Going line by line through the listing below, count each line that includes the word "number", and reply with the count only.

*** DATA IN THIS EXERCISE ***

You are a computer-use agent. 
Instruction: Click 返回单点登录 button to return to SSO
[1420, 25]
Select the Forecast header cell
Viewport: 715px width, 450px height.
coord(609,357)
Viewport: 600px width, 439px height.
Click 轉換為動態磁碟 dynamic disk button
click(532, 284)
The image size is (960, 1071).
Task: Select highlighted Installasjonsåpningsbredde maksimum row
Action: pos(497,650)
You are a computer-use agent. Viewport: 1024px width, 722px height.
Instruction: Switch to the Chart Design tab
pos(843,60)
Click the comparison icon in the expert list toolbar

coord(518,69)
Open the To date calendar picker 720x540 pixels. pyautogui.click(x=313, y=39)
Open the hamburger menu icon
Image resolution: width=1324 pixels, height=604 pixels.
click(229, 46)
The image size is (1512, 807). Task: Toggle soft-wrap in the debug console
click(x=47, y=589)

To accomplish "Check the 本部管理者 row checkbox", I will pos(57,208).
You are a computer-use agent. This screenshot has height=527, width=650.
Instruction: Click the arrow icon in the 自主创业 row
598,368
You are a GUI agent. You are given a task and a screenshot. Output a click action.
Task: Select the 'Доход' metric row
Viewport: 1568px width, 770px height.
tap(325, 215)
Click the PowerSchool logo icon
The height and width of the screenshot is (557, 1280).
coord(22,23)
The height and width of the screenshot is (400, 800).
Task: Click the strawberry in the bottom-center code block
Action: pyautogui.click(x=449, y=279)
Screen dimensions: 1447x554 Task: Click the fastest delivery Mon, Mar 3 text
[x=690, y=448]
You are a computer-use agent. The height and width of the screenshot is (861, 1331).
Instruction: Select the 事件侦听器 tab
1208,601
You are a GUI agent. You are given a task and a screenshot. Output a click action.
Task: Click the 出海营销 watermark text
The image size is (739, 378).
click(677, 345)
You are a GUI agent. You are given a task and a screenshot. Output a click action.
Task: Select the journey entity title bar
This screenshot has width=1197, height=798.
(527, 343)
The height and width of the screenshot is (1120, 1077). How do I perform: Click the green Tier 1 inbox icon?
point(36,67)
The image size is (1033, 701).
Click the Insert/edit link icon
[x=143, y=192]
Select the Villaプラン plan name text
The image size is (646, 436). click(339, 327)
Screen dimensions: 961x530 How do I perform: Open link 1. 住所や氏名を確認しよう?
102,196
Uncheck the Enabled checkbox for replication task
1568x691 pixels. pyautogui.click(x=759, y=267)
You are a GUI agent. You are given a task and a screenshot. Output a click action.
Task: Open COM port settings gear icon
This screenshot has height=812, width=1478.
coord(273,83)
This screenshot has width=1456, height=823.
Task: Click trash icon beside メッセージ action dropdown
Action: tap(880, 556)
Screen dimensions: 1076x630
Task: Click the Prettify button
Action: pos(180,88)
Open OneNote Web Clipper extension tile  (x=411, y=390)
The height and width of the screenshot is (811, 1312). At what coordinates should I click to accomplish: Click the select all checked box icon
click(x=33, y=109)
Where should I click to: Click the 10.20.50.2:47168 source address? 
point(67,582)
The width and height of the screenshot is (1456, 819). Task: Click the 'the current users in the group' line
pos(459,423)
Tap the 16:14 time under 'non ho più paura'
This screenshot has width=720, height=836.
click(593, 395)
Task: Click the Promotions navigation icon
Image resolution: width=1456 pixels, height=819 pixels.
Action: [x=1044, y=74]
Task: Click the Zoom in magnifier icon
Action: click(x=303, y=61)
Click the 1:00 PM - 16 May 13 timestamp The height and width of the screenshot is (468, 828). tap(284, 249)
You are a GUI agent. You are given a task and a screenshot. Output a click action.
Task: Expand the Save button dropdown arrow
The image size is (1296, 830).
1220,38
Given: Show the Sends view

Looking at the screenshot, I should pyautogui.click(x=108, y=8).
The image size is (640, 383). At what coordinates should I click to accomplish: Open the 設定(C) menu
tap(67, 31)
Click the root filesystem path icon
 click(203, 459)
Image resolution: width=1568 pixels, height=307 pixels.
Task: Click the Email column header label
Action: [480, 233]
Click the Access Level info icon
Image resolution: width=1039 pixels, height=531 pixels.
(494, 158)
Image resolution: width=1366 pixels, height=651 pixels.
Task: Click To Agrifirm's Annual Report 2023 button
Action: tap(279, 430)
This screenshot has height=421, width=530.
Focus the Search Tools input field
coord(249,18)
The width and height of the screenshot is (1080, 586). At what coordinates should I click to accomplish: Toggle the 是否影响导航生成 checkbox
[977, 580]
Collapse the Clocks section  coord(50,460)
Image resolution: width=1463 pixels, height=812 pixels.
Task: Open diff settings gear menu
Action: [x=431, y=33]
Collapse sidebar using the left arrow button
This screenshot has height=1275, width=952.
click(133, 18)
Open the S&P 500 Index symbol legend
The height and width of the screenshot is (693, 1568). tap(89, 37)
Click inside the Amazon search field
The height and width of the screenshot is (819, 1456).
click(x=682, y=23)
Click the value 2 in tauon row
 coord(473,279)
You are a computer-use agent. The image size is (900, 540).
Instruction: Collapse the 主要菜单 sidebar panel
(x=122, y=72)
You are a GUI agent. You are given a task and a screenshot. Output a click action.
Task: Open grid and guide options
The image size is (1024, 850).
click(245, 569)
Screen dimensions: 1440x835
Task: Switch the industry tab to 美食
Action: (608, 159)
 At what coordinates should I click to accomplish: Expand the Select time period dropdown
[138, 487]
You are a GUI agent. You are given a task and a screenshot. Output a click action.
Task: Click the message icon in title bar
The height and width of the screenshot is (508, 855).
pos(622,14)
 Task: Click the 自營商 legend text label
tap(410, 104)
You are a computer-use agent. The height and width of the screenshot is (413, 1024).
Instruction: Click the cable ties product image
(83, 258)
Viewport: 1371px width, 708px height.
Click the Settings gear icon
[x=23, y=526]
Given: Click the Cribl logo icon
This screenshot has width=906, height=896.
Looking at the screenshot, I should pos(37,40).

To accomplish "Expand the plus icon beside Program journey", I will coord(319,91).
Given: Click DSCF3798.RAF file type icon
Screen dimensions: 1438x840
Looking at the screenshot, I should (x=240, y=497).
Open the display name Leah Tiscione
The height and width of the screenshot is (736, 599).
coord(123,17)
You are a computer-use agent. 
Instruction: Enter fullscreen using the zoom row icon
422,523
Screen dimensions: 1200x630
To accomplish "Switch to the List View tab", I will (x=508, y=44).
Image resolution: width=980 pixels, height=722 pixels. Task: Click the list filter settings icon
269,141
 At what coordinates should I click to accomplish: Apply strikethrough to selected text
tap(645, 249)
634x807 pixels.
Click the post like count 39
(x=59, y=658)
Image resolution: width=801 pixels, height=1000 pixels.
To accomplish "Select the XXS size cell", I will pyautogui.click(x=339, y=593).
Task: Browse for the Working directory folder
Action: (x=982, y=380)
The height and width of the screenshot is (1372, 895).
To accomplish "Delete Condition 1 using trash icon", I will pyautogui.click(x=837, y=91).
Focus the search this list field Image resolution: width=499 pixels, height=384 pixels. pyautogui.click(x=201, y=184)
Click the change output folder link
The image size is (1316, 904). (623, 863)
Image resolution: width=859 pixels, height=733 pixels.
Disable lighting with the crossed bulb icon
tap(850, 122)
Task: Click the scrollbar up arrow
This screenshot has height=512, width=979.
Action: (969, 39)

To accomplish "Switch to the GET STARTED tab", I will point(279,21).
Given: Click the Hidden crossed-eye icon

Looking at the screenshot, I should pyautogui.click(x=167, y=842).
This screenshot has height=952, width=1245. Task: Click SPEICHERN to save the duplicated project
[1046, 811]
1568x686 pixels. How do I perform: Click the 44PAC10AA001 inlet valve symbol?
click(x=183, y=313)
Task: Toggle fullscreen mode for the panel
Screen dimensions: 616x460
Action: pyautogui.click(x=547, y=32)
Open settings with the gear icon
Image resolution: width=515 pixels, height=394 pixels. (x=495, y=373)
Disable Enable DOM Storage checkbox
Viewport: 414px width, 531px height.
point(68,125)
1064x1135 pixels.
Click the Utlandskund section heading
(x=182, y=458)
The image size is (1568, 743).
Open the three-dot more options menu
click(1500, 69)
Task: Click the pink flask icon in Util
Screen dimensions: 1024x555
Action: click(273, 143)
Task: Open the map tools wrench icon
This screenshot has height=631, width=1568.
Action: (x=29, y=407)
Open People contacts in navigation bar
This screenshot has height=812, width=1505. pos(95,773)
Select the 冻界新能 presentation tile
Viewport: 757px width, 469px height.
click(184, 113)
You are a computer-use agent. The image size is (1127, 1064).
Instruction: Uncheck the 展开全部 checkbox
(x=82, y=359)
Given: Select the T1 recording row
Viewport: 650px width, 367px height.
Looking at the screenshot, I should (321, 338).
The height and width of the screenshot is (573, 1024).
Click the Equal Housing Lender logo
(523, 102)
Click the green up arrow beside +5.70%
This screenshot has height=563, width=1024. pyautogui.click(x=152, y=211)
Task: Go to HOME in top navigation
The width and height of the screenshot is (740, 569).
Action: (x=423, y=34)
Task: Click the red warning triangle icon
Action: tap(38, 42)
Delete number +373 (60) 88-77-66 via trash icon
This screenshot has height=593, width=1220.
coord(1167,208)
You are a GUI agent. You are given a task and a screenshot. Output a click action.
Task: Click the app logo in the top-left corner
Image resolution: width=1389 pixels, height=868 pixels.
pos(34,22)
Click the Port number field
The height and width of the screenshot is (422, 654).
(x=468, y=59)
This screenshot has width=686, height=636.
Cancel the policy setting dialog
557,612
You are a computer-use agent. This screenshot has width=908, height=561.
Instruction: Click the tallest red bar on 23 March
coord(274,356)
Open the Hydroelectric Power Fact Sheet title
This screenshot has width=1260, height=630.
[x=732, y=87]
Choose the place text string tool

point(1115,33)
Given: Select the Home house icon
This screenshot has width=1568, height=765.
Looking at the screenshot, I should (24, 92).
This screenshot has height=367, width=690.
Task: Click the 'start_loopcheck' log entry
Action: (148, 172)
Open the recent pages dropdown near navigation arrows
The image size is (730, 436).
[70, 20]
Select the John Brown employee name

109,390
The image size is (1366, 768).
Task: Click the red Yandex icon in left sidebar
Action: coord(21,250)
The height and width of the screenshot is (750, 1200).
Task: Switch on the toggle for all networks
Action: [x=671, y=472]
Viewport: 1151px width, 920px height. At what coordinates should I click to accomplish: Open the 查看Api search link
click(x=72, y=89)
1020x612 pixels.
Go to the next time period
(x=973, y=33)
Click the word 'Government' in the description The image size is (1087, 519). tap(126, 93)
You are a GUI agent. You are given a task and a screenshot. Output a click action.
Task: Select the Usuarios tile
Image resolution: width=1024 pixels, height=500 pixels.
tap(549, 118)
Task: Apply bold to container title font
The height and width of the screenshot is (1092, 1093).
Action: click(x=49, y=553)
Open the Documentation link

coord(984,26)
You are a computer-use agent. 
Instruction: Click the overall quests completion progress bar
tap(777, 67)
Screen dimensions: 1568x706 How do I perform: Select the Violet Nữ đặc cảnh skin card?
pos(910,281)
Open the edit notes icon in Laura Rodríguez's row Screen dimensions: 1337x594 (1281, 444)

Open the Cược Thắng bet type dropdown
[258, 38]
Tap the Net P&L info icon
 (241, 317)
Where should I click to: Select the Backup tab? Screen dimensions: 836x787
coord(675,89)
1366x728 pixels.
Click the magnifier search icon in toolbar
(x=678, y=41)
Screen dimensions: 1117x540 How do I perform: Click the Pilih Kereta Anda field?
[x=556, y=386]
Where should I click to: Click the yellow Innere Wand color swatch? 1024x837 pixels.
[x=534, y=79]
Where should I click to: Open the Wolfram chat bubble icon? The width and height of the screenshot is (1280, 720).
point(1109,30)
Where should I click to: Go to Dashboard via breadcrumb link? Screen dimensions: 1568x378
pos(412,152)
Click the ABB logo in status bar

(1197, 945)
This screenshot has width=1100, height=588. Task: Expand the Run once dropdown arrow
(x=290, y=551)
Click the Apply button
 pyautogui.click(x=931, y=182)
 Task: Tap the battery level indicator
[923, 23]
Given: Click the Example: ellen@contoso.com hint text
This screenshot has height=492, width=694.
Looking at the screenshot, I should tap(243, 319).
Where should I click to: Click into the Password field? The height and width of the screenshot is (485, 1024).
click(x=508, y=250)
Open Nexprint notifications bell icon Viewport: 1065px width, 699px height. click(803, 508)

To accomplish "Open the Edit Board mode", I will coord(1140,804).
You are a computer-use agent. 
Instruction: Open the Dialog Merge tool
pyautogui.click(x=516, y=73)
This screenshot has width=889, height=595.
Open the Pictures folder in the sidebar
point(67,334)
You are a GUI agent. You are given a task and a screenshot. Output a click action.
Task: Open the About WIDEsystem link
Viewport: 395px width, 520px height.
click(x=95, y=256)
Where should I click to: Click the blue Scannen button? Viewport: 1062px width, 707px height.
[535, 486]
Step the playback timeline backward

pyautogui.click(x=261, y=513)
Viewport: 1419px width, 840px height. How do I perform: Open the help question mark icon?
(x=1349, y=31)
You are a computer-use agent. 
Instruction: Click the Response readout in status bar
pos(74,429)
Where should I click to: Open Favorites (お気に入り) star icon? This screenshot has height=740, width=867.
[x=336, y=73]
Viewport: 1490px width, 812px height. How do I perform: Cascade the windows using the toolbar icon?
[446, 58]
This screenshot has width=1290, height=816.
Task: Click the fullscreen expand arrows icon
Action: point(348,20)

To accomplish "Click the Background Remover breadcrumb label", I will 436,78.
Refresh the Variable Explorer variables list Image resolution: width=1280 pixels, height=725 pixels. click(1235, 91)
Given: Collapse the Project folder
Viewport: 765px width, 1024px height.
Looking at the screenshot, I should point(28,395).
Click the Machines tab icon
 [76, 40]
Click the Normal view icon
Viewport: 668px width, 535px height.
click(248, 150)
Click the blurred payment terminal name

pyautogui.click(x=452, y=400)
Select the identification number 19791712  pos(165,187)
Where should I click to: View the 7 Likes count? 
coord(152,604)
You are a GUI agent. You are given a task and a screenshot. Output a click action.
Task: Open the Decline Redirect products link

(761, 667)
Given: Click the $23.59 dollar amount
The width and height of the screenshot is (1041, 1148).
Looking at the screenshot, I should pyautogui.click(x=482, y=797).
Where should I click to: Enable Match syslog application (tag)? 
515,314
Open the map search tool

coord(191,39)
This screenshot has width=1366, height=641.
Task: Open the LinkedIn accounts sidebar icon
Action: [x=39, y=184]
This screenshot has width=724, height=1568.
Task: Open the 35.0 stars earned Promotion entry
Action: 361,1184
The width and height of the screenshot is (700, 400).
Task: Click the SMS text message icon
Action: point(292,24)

*** End of DATA IN THIS EXERCISE ***

» **ANSWER BOX**
3